Cellulite Physiology

This article summarises cellular and tissue-level mechanisms behind cellulite and explains how current treatments aim to modify those processes. It is written for an audience of writers and editors who want an accurate, paraphrased summary of peer-reviewed findings.

Pathophysiology (concise)

Fibrous septae: The subcutaneous fat layer is partitioned by fibrous septae (collagen-rich bands) that tether the dermis to deeper fascia. When fat lobules enlarge, the septae remain fixed and pull the skin inward at tether points, causing visible dimples.
Adipocyte hypertrophy and lobulation: Enlarged adipocytes change the shape of fat lobules, increasing pressure against the dermis and exaggerating surface irregularities.
Extracellular matrix (ECM) remodelling: Alterations in collagen types, elastin degradation, and matrix metalloproteinase activity change tissue stiffness and elasticity.
Microcirculatory and lymphatic dysfunction: Impaired blood flow, venous stasis or lymphatic drainage can lead to interstitial fluid accumulation, hypoxia, and low-grade inflammation, which further modifies ECM and septal structure.
Low-grade inflammation: Inflammatory mediators and macrophage infiltration may accompany ECM remodelling and fat hypertrophy, contributing to structural change rather than being a primary cause.

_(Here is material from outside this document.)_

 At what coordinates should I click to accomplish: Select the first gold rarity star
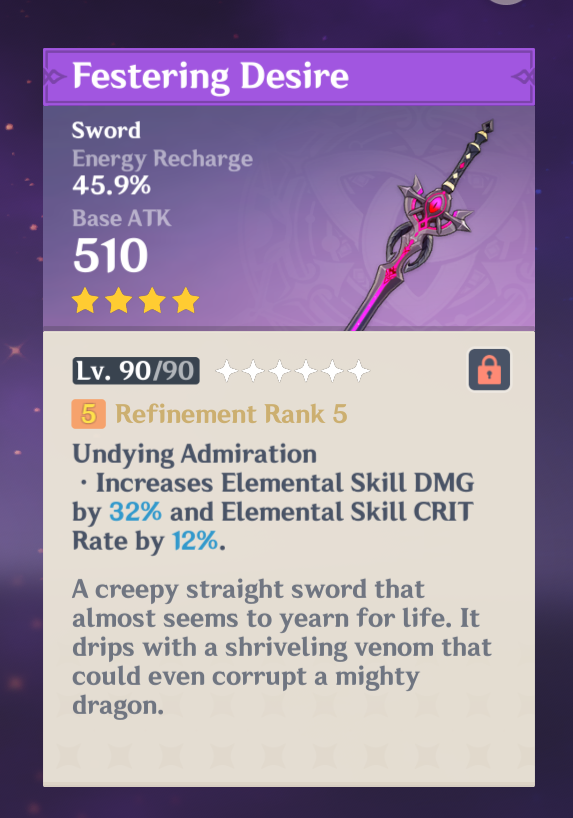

Genetic and hormonal influences

Genes: Polymorphisms in ACE and HIF1A have been associated with differences in connective tissue response and hypoxic signalling in adipose tissue.
Hormones: Oestrogens, catecholamines, insulin, thyroid hormones and prolactin influence fat distribution, microcirculation and ECM turnover. The precise causal links remain under study.

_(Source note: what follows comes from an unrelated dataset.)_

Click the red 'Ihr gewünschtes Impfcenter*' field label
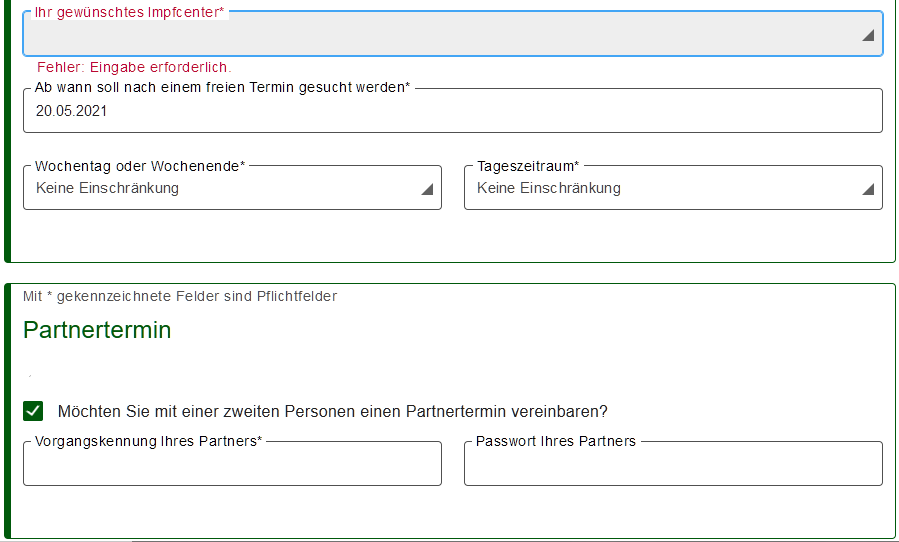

Clinical correlation and grading

Superficial dimpling (grade III) often corresponds to small depressions tied to taut septae and mild lobular hypertrophy.
Deeper nodularity (grade III) may involve fibrotic septae, more pronounced lobule enlargement and ECM stiffening.

Treatments and their mechanisms (overview)

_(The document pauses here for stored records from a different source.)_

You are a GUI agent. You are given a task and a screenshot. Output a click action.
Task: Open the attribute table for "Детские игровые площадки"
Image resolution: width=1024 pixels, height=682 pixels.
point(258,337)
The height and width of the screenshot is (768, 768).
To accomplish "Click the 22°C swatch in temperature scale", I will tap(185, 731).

Topicals: Caffeine, retinoids and other actives claim to transiently reduce oedema or stimulate dermal remodelling; effects are generally modest and short-lived.
Mechanical suction and massage: These improve lymphatic drainage and microcirculation temporarily and may redistribute interstitial fluid, smoothing appearance for short periods.
Radiofrequency and ultrasound: These energy-based modalities heat dermis and subcutaneous tissue to stimulate collagen remodelling and tighten skin; multiple sessions are usually required.
Subcision and enzymatic release: Mechanical or enzymatic cutting of tethering septae (subcision or collagenase) can produce lasting improvement in focal depressions by releasing the fibrous attachments.
Lipolytic and body-contouring procedures: Targeted fat reduction changes lobule size but must be balanced to avoid creating surface irregularities when volume is removed unevenly.

Safety and evidence

Evidence quality varies; many devices and creams show short-term cosmetic improvement rather than a permanent cure.
Invasive procedures carry procedure-specific risks (infection, bruising, contour irregularities) and should be performed by qualified clinicians.

Writing tips for authors

Use anatomically precise metaphors: "tethered bands" (septae), "soft lobules" (fat lobules), "shallow dimples" (superficial grade) help convey realistic texture.
Combine sensory and emotional description: pair tactile detail with a character's internal reaction to make scenes feel grounded.

References

Khan MH, Victor F, Rao B, Sadick NS. Treatment of cellulite. Part I. Pathophysiology. J Am Acad Dermatol. 2010;62(3):361-370.
Khan MH, Victor F, Rao B, Sadick NS. Treatment of cellulite. Part II. Advances and controversies. J Am Acad Dermatol. 2010;62(3):373-384.